Après un bac sciences math décroché avec mention, Abdelilah Benkirane rejoint les bancs de l’école Mohammadia d’ingénieurs avant de se consacrer à l’enseignement.
Il a 22 ans lorsqu’il rejoint la Chabiba Islamya. Très vite, son tempérament colérique et ses prises de positions fougueuses le démarquent des frères. La Chabiba fonctionne déjà comme un parti politique avec sa jeunesse qui défie le conservatisme violent des prédécesseurs.
En tête, Abdelilah Benkirane qui fonde par la suite la Jamaâ Islamia en 1981, en se faisant épauler par ses jeunes frères. Pourtant, la légitimité d’Abdelilah Benkirane est entourée de mystère. D’aucuns disaient que ce parcours fut téléguidé par le palais.
Quoi qu’il en soit, la Jamaâ échoue à se transformer en véritable parti politique. Désigné par une nouvelle appellation, « Réforme et renouveau », c’est aux pans du parti de l’Indépendance que s’accrochera le mouvement des jeunes islamistes qui aspirent à l’implication dans la vie politique.
Pendant ce temps, Abdelilah Benkirane gagne en charisme et en puissance auprès des mouvements à référentiel religieux. Il arrive à fédérer autour de lui plusieurs associations islamistes.
Les débuts politiques
Lors d’un congrès du Mouvement populaire constitutionnel et démocratique (MPCD), fondé et dirigé par Abdelkrim Al Khatib, un ancien du Mouvement Populaire, Abdelilah Benkirane déclare son adhésion au Parti alors très faible, renforcé par quelque 600 membres « frères » appartenant aux 200 associations réunies sous le nom du Mouvement de l’Unicité et de la réforme (MUR).
La marée islamique ne tarde pas à couvrir le Parti qui prendra le nom de Parti de la Justice et du Développement en 1998.
Après le retrait d’Abdelkrim Al Khatib, en 2004, c’est Saâdeddine El Othmani qui dirige le Parti islamique.
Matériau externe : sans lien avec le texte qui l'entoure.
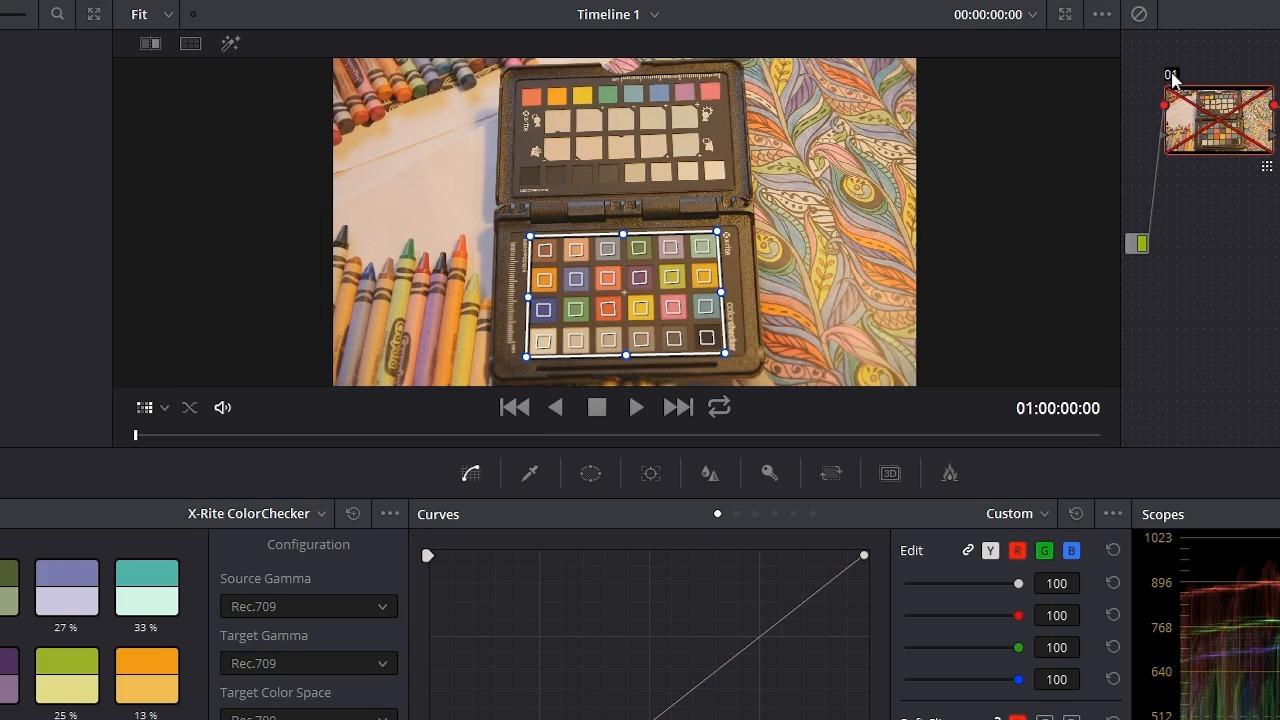Image resolution: width=1280 pixels, height=720 pixels.
Task: Reset the curves using the reset button
Action: click(1075, 513)
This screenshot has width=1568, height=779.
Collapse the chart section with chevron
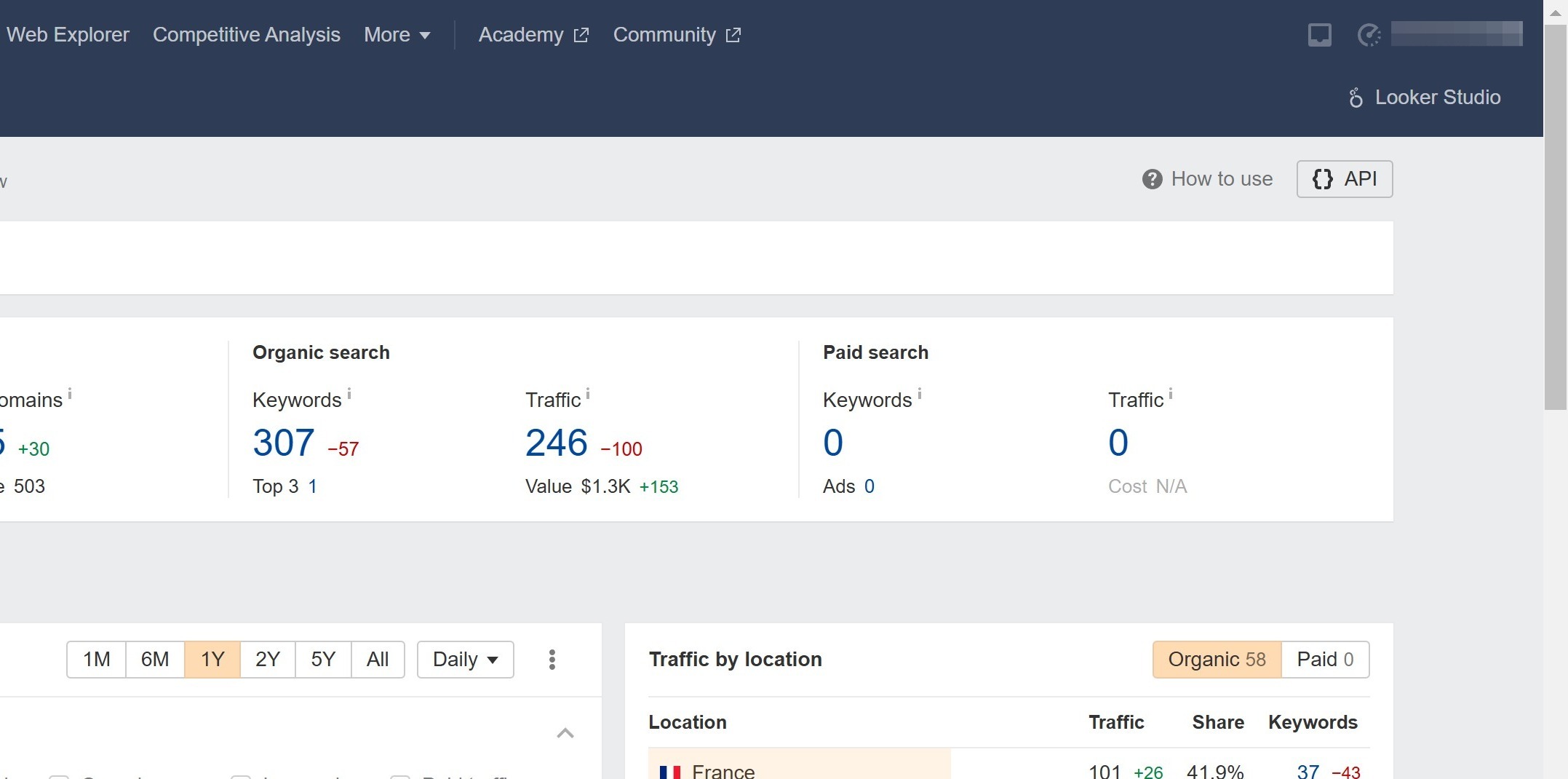[x=565, y=733]
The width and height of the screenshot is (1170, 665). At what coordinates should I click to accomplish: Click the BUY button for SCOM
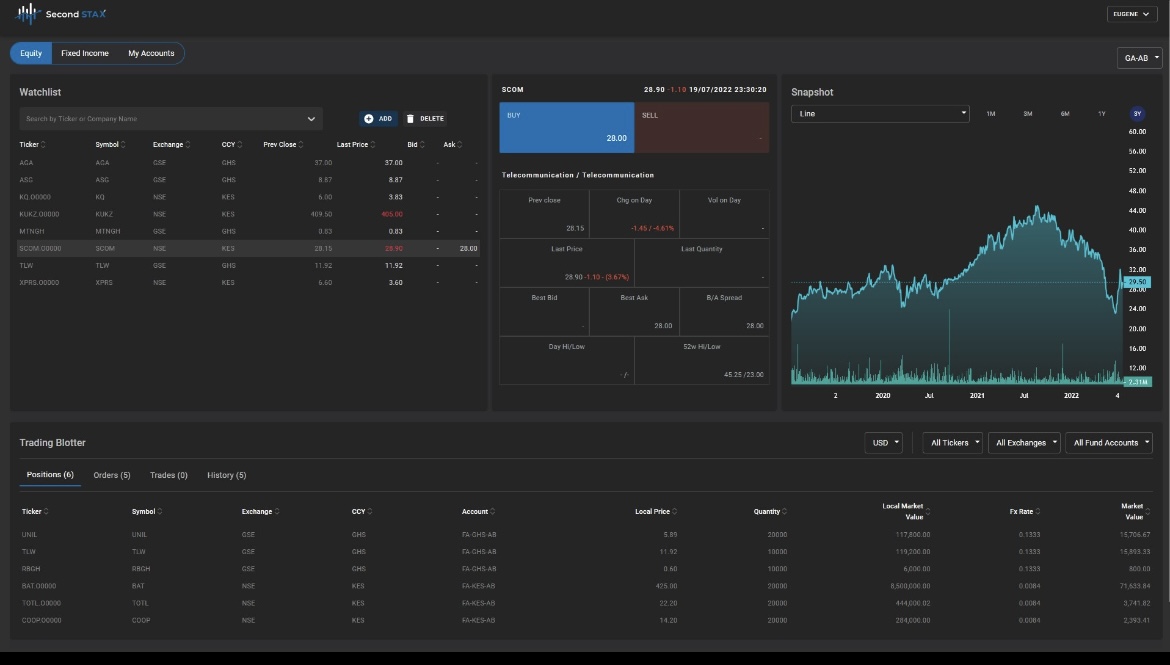coord(565,127)
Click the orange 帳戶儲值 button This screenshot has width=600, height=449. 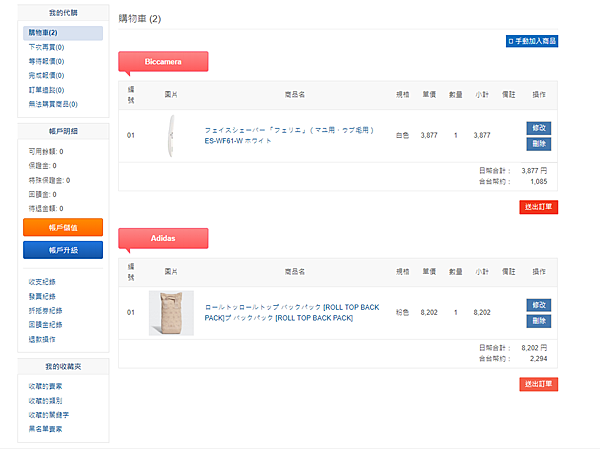pyautogui.click(x=63, y=227)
Jugé plutôt modéré, voire trop mou, le psychiatre est remplacé lors des élections de 2008 par un Abdelilah Benkirane toujours bouillonnant et conservateur.
Elu dans la circonscription de Salé médina depuis 1997, Abdelilah Benkirane ratisse large. Son audience croît et ses sorties médiatiques ne tarissent pas. En acceptant toutes les entrevues et en y répondant sans ménagement, le politique attire davantage de dépités de la langue de bois politique que de véritables partisans.
Sacré caractère
Le flegme n’est pas le trait de caractère principal d’Abdelilah Benkirane. Que ce soit sur des plateaux télévisés ou dans des conférences publiques, le Secrétaire Général du parti islamique est toujours prêt à démarrer au quart de tour. « Si vous êtes à la tête du gouvernement, laisseriez-vous tomber la réunion à chaque fois que vous entendriez quelque chose qui vous déplairait ? », demandait une jeune étudiante de l’HEM lors d’une conférence sur les élections.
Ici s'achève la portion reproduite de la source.